CPTx’s technology leverages DNA nanostructures to create precision therapeutics with unparalleled control. By designing and fabricating customizable DNA-based platforms, the company enables the precise spatial arrangement of therapeutic agents. “You could think about this being a completely new class of therapeutics,” says Sigl. “We use the nanofabrication method to build platforms that we modify with small molecules, with proteins, with antibodies, with polymers, with any kind of molecule depending on the specific application. This approach enables us to distribute these modifications in a highly controlled manner. You can also add different kinds of modifications, small molecules and antibodies for example, on the same platform. Essentially, it's a kind of toolbox that allows you to do many, many different things that you couldn't do with existing technologies.”

CPTx’s current focus is the infectious disease space, creating a therapeutic platform to cure virus infections, starting with influenza. The company is building nanometer sized chassis that are armed with a virus-binding molecule to trap virus particles. 

“If you envision covering a virus surface, the virus is neutralized and can no longer infect cells,” Sigl says. “And since viruses can't reproduce independently but require a host cell, breaking the infection is in principle universally applicable to all viruses. This means that the same approach, the same platform can be used to target many different viruses.” 

CPTx’s DNA nanofabrication technology is patent protected, including the platform, the manufacturing, and the application. Until today, CPTx has raised $29 million that allows it to continue filling its pipeline, advance the assets, and  further innovate the platform.
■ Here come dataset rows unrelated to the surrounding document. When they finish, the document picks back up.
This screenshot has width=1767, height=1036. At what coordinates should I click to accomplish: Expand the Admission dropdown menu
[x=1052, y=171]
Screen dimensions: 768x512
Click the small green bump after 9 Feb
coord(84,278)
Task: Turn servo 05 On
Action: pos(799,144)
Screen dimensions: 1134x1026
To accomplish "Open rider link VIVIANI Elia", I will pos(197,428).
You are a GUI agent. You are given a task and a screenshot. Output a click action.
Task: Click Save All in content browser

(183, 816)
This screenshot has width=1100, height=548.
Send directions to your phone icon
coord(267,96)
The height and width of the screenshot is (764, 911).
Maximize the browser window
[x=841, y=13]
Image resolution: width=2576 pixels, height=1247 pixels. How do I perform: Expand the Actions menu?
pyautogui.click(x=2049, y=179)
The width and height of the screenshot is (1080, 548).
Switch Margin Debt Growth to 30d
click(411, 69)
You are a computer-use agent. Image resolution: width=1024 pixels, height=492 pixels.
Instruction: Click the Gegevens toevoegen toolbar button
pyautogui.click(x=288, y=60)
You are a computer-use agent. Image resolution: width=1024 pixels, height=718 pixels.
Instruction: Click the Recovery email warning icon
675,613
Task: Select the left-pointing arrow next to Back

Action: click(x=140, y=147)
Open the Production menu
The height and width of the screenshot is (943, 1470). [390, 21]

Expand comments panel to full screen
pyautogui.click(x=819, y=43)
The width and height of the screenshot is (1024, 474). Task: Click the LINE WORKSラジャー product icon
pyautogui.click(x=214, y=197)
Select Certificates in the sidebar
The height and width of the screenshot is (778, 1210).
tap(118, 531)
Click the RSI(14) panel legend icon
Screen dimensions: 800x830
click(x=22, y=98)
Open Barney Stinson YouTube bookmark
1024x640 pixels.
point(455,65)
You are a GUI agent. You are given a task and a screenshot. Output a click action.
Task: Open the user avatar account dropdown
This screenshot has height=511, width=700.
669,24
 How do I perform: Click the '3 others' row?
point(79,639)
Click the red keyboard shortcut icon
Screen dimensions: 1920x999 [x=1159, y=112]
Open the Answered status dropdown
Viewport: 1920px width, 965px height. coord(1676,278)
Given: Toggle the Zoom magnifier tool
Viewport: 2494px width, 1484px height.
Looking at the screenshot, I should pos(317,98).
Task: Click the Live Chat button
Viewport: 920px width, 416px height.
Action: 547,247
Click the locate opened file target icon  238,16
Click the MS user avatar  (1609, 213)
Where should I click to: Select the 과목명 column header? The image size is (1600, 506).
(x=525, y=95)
At some stage, Sigl says, partnering with an organization that can support both development and the execution of critical clinical studies may be essential. Sigl sees Bioneex as a valuable platform for engaging with pharma companies and other strategic partners. 

 “I think we have a very exciting technology,” Sigl says. “DNA nanostructures as we design them offer exciting opportunities in a vast range of applications, beyond the infectious disease space.”